Sometimes when people come to us they find it a lot more difficult to win over the horses trust, respect and collaboration than they were expecting.
This can often produce overwhelming feelings of "not good enough" and a reminder of their crumbling self-esteem that started well before they stepped in the arena.
It isn't a bad lesson for children to learn that life isn't always easy and that co-operation isn't always handed out on a platter.
When the horses plant their feet (which happens for a range of reasons), it's not the getting them moving again that's important, it's the thought process that happens between stopping and moving.
How do we respond?
How do we respond to unexpected setbacks and unforseen difficulties? When something seems harder than it first appeared, where do we go to in our heads? How do we move ourselves forwards from there? What stops us from giving up and settling for less than what we're capable of? How can this be an opportunity to understand and respond to all of life better?

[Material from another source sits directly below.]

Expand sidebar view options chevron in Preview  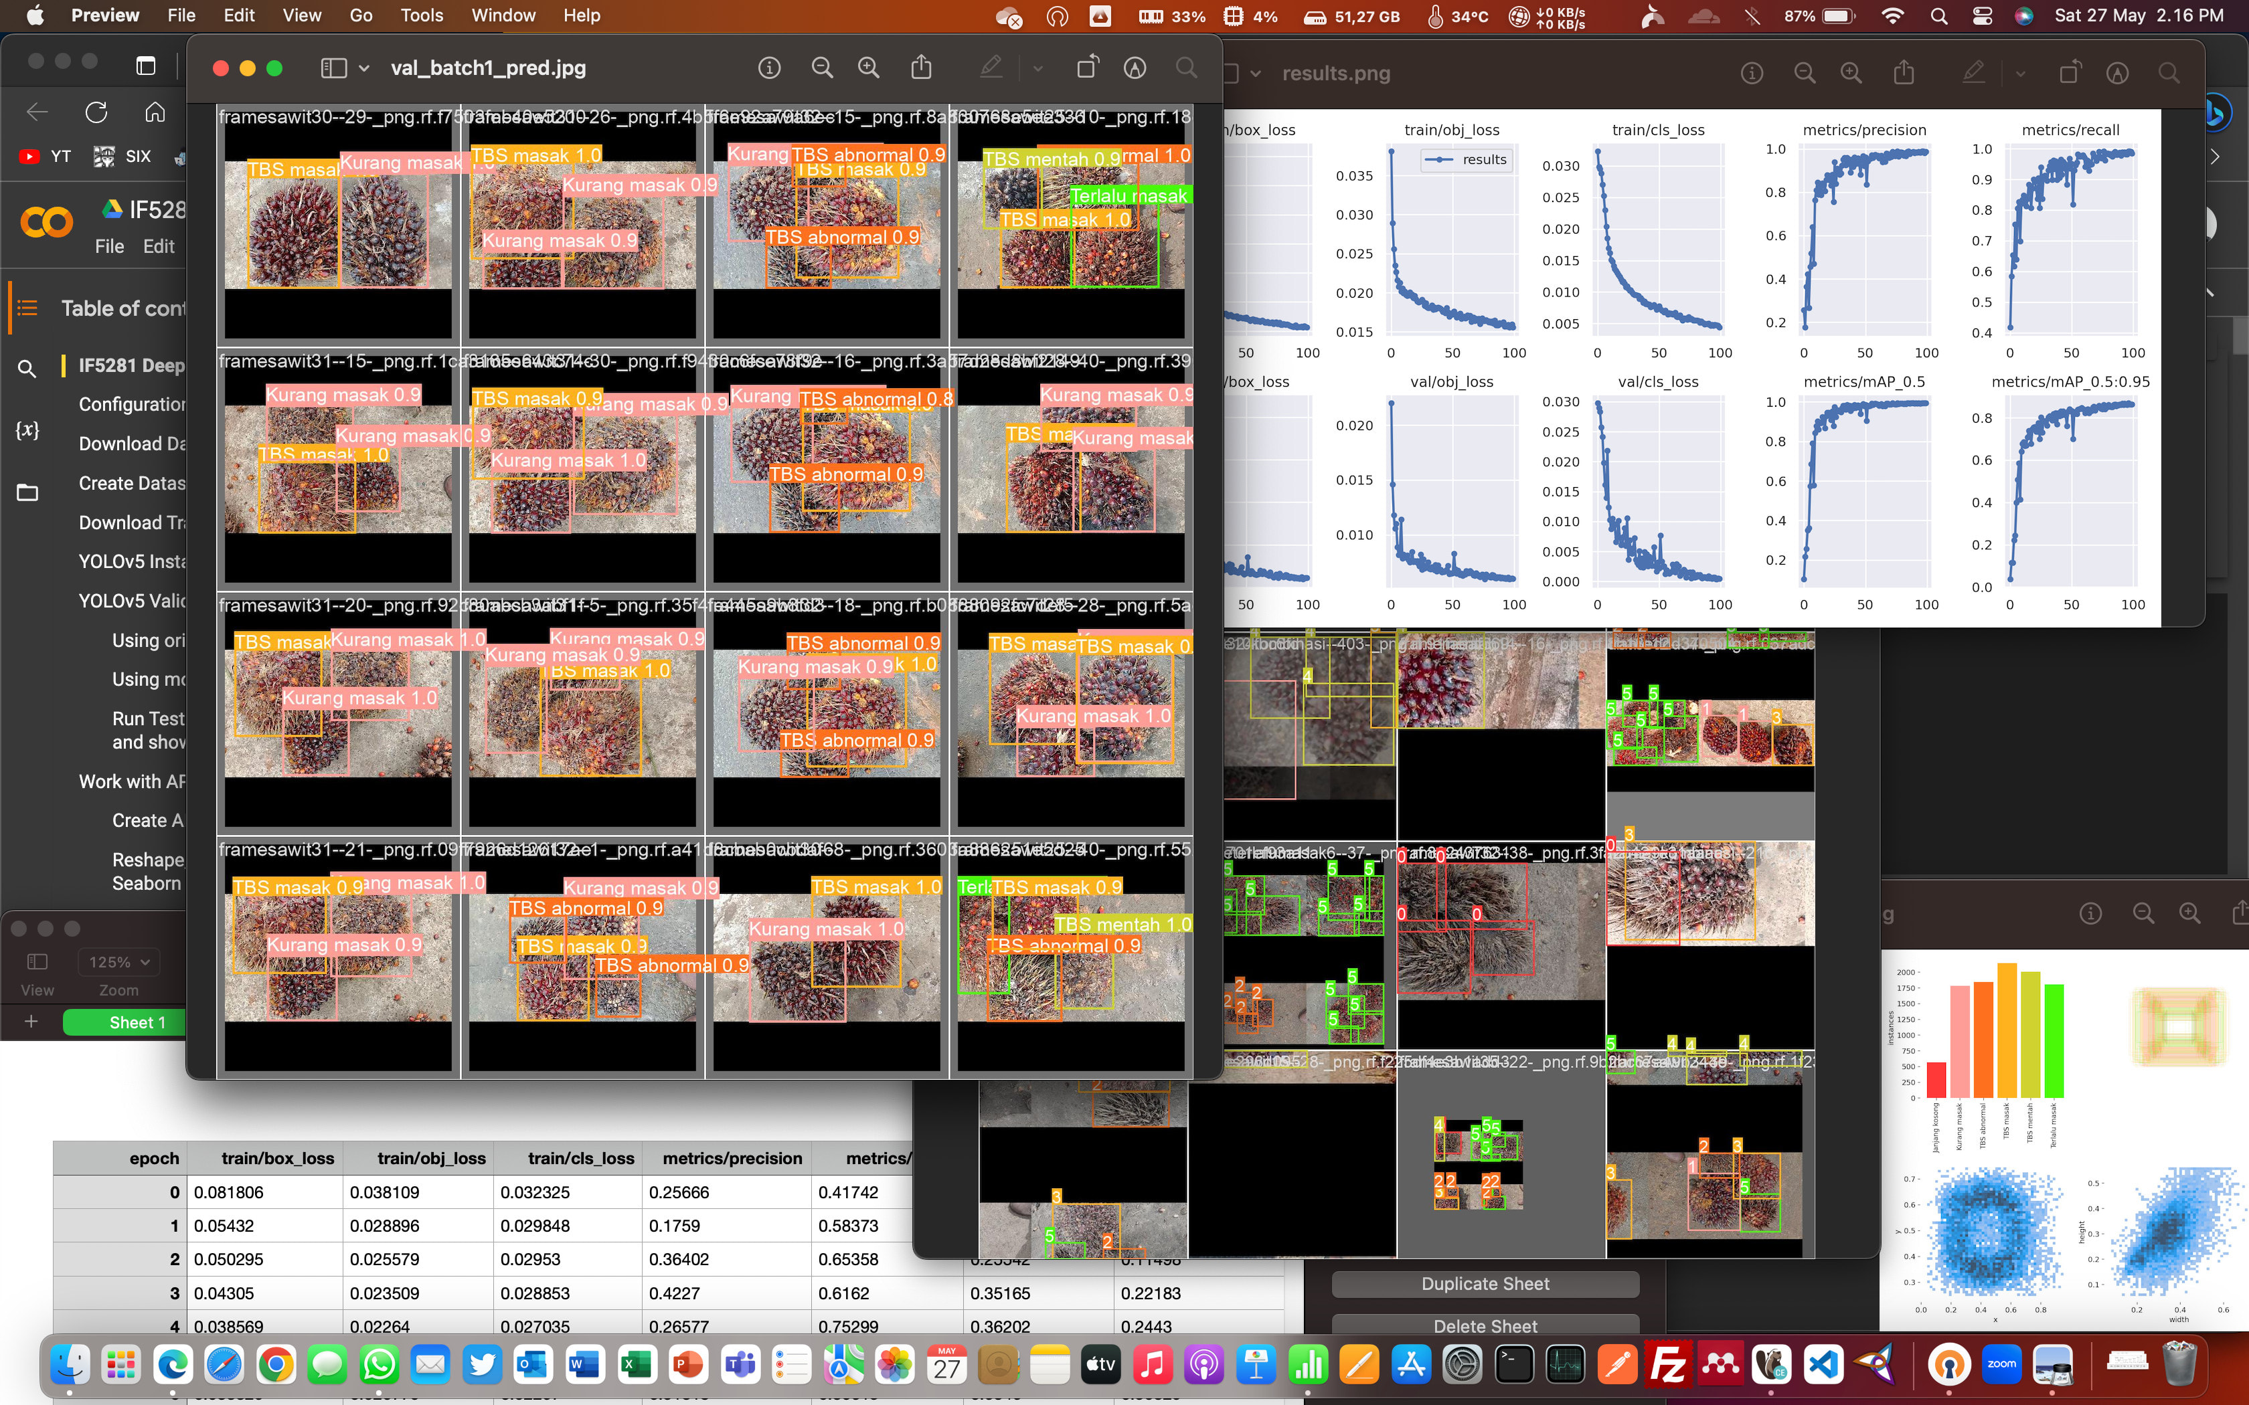point(364,68)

When we lead a horse, it's not a competition of human versus horse. A horse planting its feet isn't the leader failing at a task, it is simply a horse planting it's feet. It's us humans that give it the label "failing", a horse would never think that, because they don't think that way.
To a horse, planting it's feet can be fear, lack of connection, trying to tell you something, tired, disinterested, pain, needing a wee or poo(!) or something else. Jumping to the conclusion "I've failed" or "I'm not good enough" or "I can't do it" is missing all the rich learning that comes from being open and curious.
It's not surprising our young people jump to these conclusions. The human world is heavily task and achievement orientated, the antithesis of horses who take a much more holistic approach to survival. Horses don't enter themselves into competitions, humans do. Horses don't try to outcompete everyone and resource-hoard, that's a human thing too. And horses don't set exams and then forevermore judge their self-worth on the outcomes.
Horses know that in order to thrive, all herd members need to thrive. Yes, a stallion would fight another stallion for a herd of mares, but once a decision has been come to, it's respected and everyone moves on. Safety exists in the whole herd being healthy, not there being one winner and everyone else looses.
Finding something hard isn't a reason to think less of yourself, it is a reason to dig deeper and come out stronger.
Horses have taught the world so much about resilience, compassion and inner strength through role modeling it and through inviting us to enact it for our own good. On account they have been on this planet for 50 million years longer than humans, I am going to say, they have some wisdom on the matter worth listening to.